MiR-99b-5p expression and response to tyrosine kinase inhibitor treatment in clear cell renal cell carcinoma patients

// Magdalena Lukamowicz-Rajska 1 , Christiane Mittmann 1 , Michael Prummer 2 , Qing Zhong 1 , Jens Bedke 3 , Jorg Hennenlotter 3 , Arnulf Stenzl 3 , Axel Mischo 4 , Svenja Bihr 4 , Manuela Schmidinger 5 , Ursula Vogl 5 , Iris Blume 6 , Christoph Karlo 6 , Peter Schraml 1 and Holger Moch 1 1 Institute of Surgical Pathology, University Hospital Zurich, Zurich, Switzerland 2 NEXUS Personalized Health Technologies, ETH Zurich, Zurich, Switzerland 3 Department of Urology, University Tubingen, Tubingen, Germany 4 Oncology Department, University Hospital Zurich, Zurich, Switzerland 5 Department of Internal Medicine I, Division of Oncology & Comprehensive Cancer Center Vienna, Medical University of Vienna, Vienna, Austria 6 Institute for diagnostic and interventional Radiology, University Hospital Zurich, Zurich, Switzerland Correspondence to: Magdalena Lukamowicz-Rajska, email: // Keywords : renal cancer, ccRCC, miR, sunitinib, treatment response, microRNA, tyrosine kinase inhibitors Received : July 14, 2016 Accepted : September 18, 2016 Published : October 12, 2016 Abstract A number of treatments targeting VEGF or mTOR pathways have been approved for metastatic clear cell Renal Cell Carcinoma (ccRCC), but the majority of patients show disease progression after first line therapy with a very low rate of complete or long-term responders. It has been shown that miRs may play a role in prediction of treatment response in various cancer types. The aim of our study was to identify a miR signature predictive for RCC patients’ response to antiangiogenic tyrosine kinase inhibitor (TKI) treatment in the first line therapy. Sequencing of 40 paired normal/tumor formalin fixed and paraffin embedded ccRCC tissues revealed separate clustering via unsupervised dendrograms. With supervised analysis, the strongest differential expression was obtained with miR-99b-5p, which was significantly lower in patients with short progression free survival (<8 months) and TKI non-responders (progressive disease patients according to RECIST) (p<0.0001, each).
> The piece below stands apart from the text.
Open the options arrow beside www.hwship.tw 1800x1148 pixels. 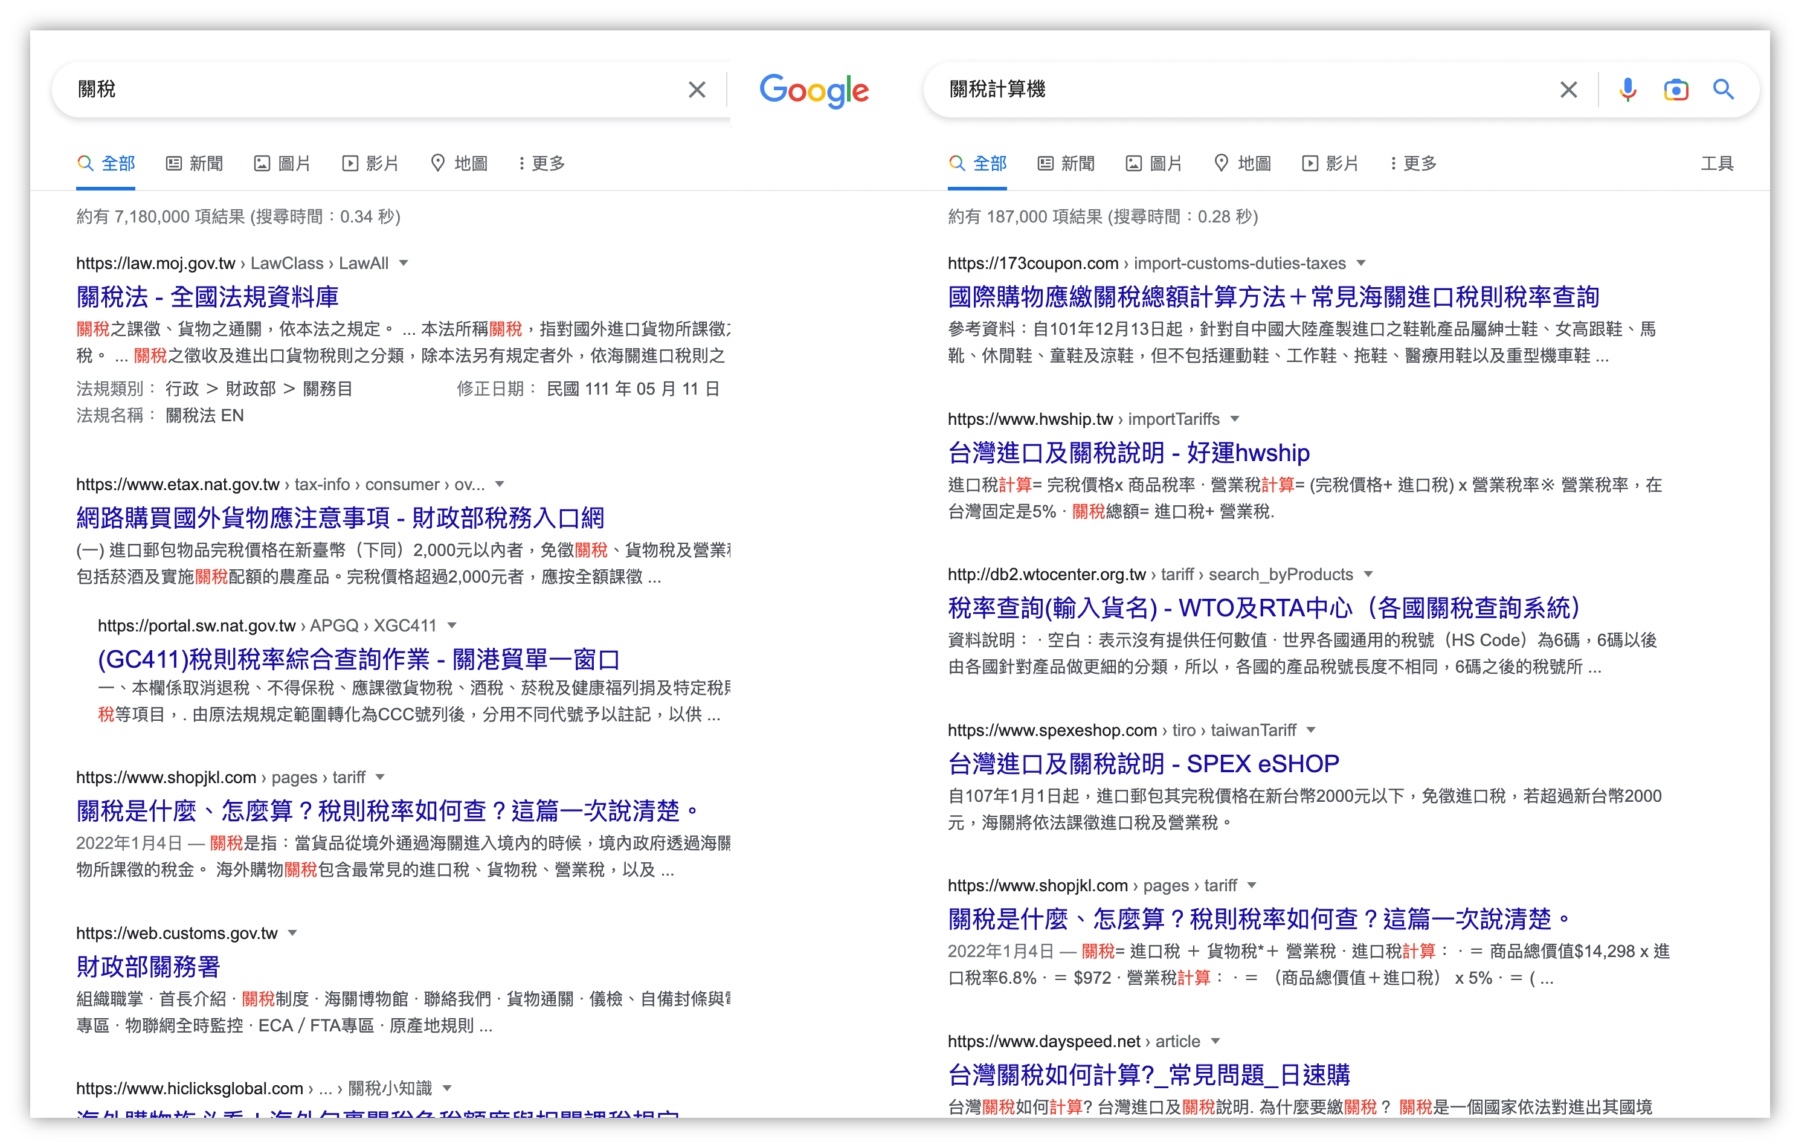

Validation using RTqPCR and a second patient cohort compiled from three different hospitals (n=65) showed higher expression of miR-99b-5p in complete responders, but this trend did not reach statistical significance. It is concluded that low miR-99b-5p expression analyzed with sequencing methodology may correlate with tumor progression in TKI-treated ccRCC patients.